--- Extrait de page ---

Lire, écrire et former le citoyen
Par définition, alphabétiser une personne consiste à lui transmettre les rudiments de la lecture et de l’écriture. Cependant, l’alphabétisation est un processus social qui dépasse le contexte scolaire. De l’Antiquité à la réforme de l’éducation promue au XVIIe siècle par Comenius, le désir d’instruire tout au long de la vie a traversé les époques. Présentés au lendemain de la Révolution, les rapports de Condorcet (1791-1793) nous éclairent sur la volonté d’alphabétiser et d’instruire tous les citoyens, quel que soit leur sexe et leur âge. En témoignant de la volonté d’émancipation et d’égalité de tous les citoyens par l’accès aux savoirs, ces écrits sont devenus une référence incontournable dans le champ de la formation pour adultes.
Ainsi, par exemple, celui qui ne sait pas écrire, et qui ignore l’arithmétique, dépend réellement de l’homme plus instruit, auquel il est sans cesse obligé de recourir. Il n’est pas l’égal de ceux à qui l’éducation a donné ces connaissances ; il ne peut pas exercer les mêmes droits avec la même étendue et la même indépendance. Celui qui n’est pas instruit des premières lois qui règlent le droit de propriété ne jouit pas de ce droit de la même manière que celui qui les connaît ; dans les discussions qui s’élèvent entre eux, ils ne combattent point à armes égales. » (Condorcet, 1791 : 15)
Pour le philosophe et homme politique du XVIIIe siècle, l’ignorance de l’écrit est source d’inégalité, et la société se doit d’éclairer le peuple en œuvrant pour l’instruction, y compris au sortir de l’école : La puissance publique doit donc compter au nombre de ses devoirs celui d’assurer, de faciliter, de multiplier les moyens d’acquérir ces connaissances ; et ce devoir ne se borne pas à l’instruction relative aux professions qu’on peut regarder comme des espèces de fonctions publiques, il s’étend aussi sur celles que les hommes exercent pour leur utilité propre, sans songer à l’influence qu’elles peuvent avoir sur la prospérité générale. » (Ibid. : 18)

--- Données fournies ---

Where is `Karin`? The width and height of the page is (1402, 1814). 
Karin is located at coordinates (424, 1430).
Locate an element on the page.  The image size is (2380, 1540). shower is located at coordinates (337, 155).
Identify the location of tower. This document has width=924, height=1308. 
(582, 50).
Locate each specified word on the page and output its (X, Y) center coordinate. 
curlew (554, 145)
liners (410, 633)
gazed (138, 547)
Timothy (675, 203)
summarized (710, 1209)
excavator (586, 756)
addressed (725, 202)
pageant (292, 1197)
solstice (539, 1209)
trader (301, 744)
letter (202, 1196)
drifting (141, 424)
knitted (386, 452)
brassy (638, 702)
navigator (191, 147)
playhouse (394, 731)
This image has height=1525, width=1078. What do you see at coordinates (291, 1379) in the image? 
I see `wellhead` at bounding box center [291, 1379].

---

▶ [Consigne 1]
D'après le texte sur l'alphabétisation, sur quelle période s'étendent les rapports de Condorcet ?
▶ [Consigne 2]
Poursuivez, s'il vous plaît, le texte sur l'alphabétisation et Condorcet à partir de sa dernière phrase.

▶ [Réponse 1]
De 1791 à 1793.

▶ [Réponse 2]
L’instruction vise à faire de chaque personne, quel que soit son âge, un citoyen actif capable de développer et de perfectionner ses connaissances. Au XIXe siècle, le projet éducatif de Condorcet se concrétise et s’étend grâce à aux lois19 rendant l’instruction laïque, gratuite et obligatoire. En outre, l’éducation populaire permet de poursuivre pleinement les idées du philosophe. Reposant sur la démocratisation des savoirs, cette éducation a pour objectif de former les citoyens (enfants et adultes) à travers des actions militantes et caritatives. L’alphabétisation fait partie des actions de l’éducation populaire, et nous verrons que plusieurs associations20 continuent de s’inscrire dans ce projet éducatif où citoyenneté et savoirs sont régulièrement associés.
Alphabétiser pour émanciper
Selon G. Budach et H. Bardtenschalger (2008), l’alphabétisation a toujours été « un sujet d’investissement idéologique majeur » dans la mesure où elle constitue « une étape essentielle de socialisation dans « la » langue/culture nationale du pays » (2008 : 148). Savoir lire et écrire est une condition sine qua non pour participer à la société (Viché, 2009), par conséquent l’absence de maitrise du code écrit conduit à exclure celles et ceux qui ne le maitrisent pas. Pour nommer ces personnes, et pour mieux cerner ce qu’est l’analphabétisme, l’UNESCO21 propose en 1958 une définition : « Une personne est alphabète/analphabète si elle peut / ne peut pas à la fois lire et écrire, en le comprenant, un énoncé simple et bref se rapportant à sa vie quotidienne. »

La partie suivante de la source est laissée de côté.